E le promesse mancate?

E’ molto interessante andare anche a vedere qual è stato l’impatto mediatico di lavori recenti su altri farmaci che sembravano promettenti nel trattamento dei pazienti Covid. Tra novembre 2020 e gennaio 2021 sempre su NEJM sono stati pubblicati importanti lavori su due farmaci, idrossiclorochina e tocilizumab che a marzo del 2020 erano sulle prime pagine di tutti i quotidiani per il loro potenziale terapeutico. Ebbene, il lavoro su idrossiclorochina (A) è al momento fermo al di sotto dei 3000 e i lavori Tocilizumab pubblicati su NEJM a dicembre 2020 (B) e gennaio 2021 (C) hanno avuto un “misero” (per gli standard Covid) score di poco più di 1000 e 500 rispettivamente.

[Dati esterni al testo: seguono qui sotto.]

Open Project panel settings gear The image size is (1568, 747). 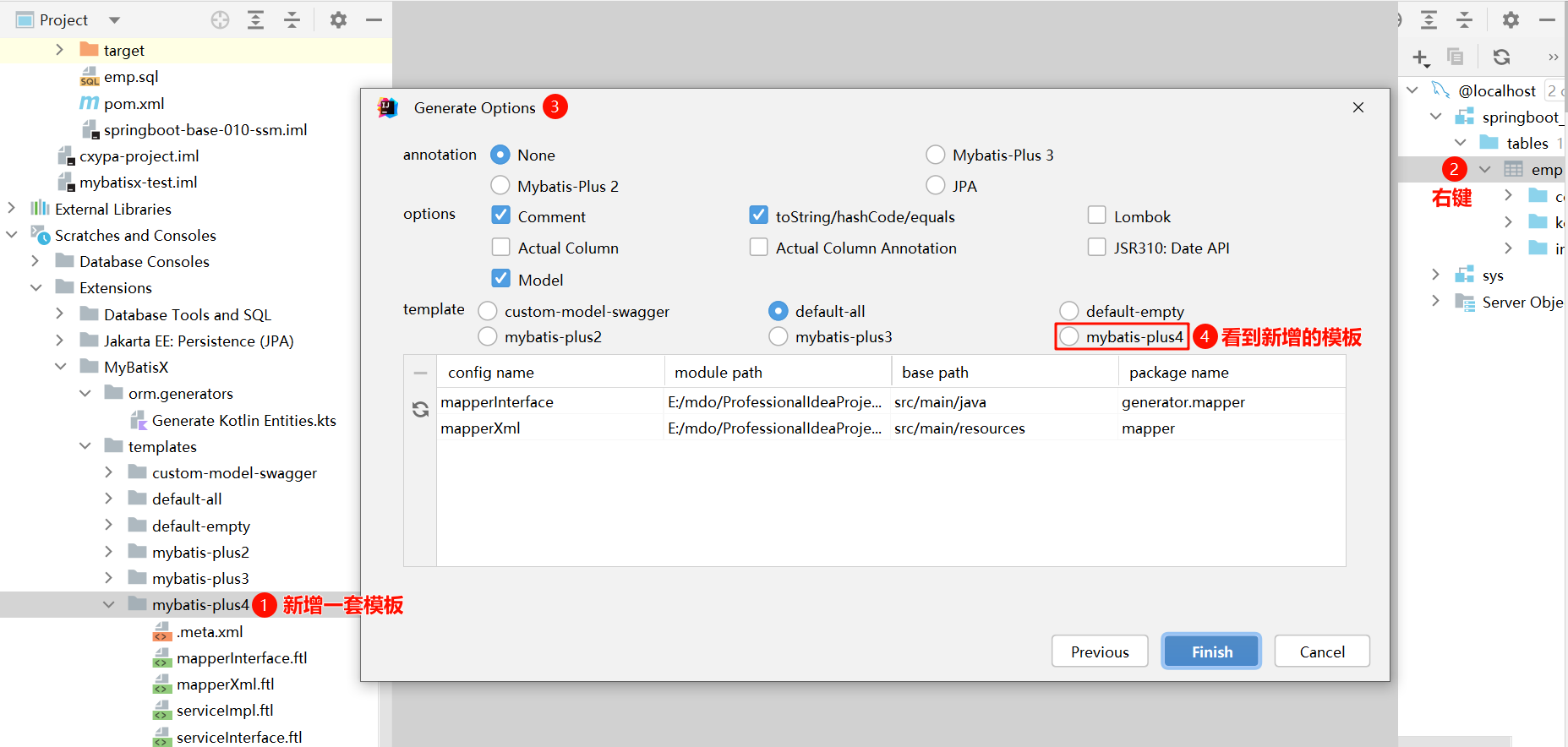338,19
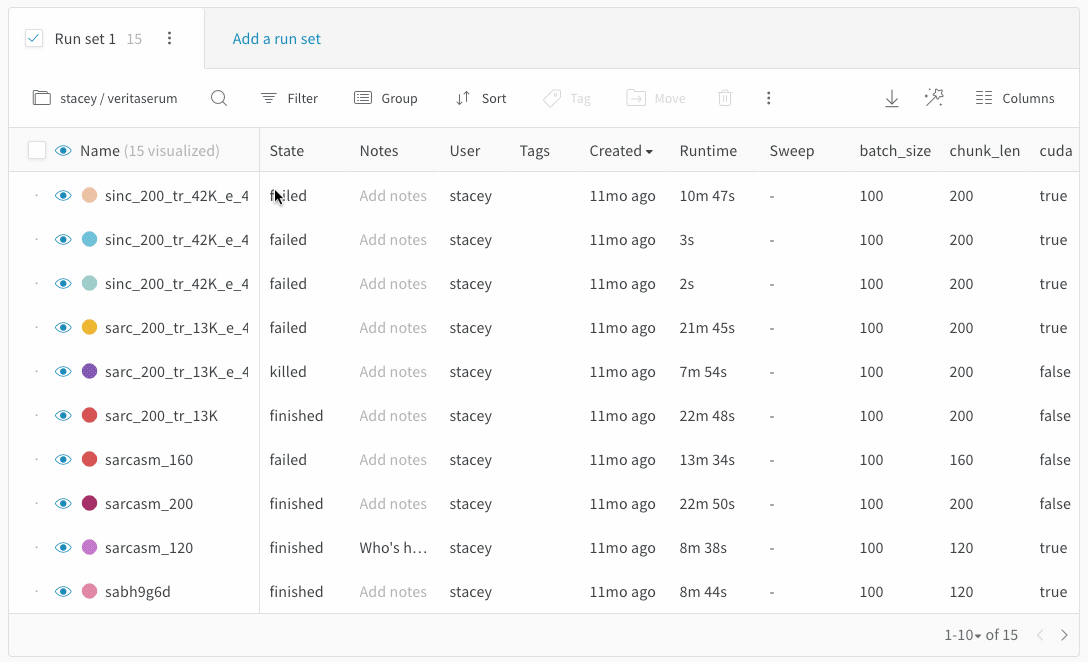Click the search magnifier icon
Screen dimensions: 1088x662
219,98
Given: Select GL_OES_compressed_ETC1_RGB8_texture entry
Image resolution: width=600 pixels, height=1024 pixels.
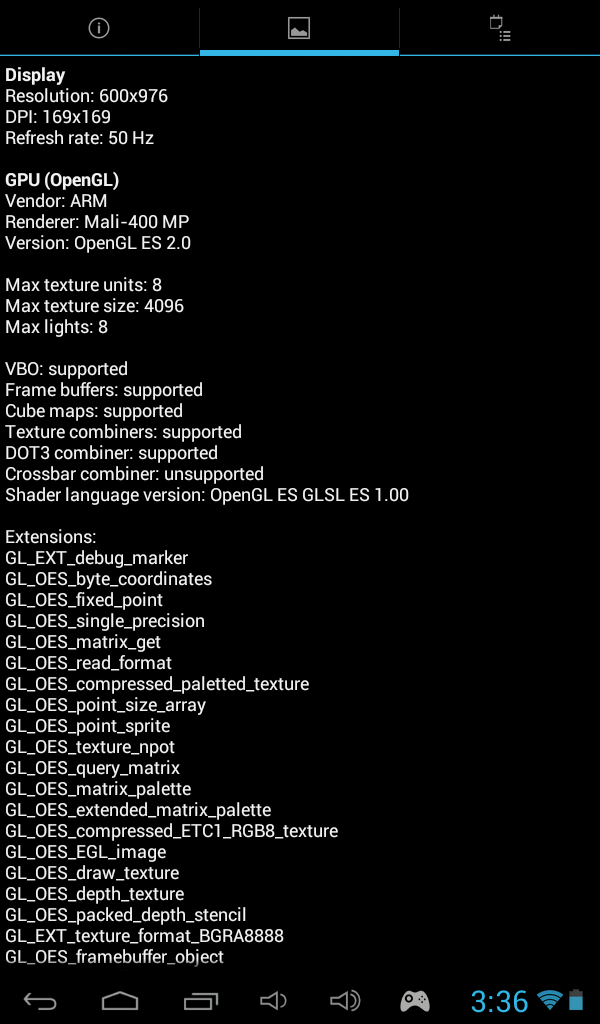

Il mistero del paziente zero in Italia continua a destare grandissimo interesse

Molto più coinvolgenti sono gli studi che cercano “tracce” del vero paziente 1 in Italia. Il lavoro dei ricercatori dell’Istituto dei tumori di Milano (D), che per primi avevano trovato “tracce” di Covid risalenti all’autunno del 2019 in Italia era stato accolto con grande scetticismo (e quindi rigettato) non soltanto dal NEJM ma addirittura da piattaforme preprint come arXiv e medRXiv che nel frattempo avevano accettato di pubblicare diversi lavori poi rivelatisi bufale. L’attention score del lavoro è oggi arrivato non lontano dai 6000 (stesso ordine di grandezza del lavoro sul Vaccino Moderna)  mentre il lavoro dei ricercatori del Policlinico di Milano (E) su un potenziale paziente zero di Novembre pubblicato solo una settimana fa è già a 257 di Attention Score.

Le conclusioni a oggi

I lavori sui vaccini Covid sono indubbiamente i blockbuster scientifici degli ultimi due mesi, ma è altrettanto interessante notare che l’interesse per le promesse mancate scema rapidamente. Viceversa, il mistero del paziente zero in Italia continua, e probabilmente continuerà nei prossimi mesi, a essere di forte attrattiva per la comunità scientifica e non solo.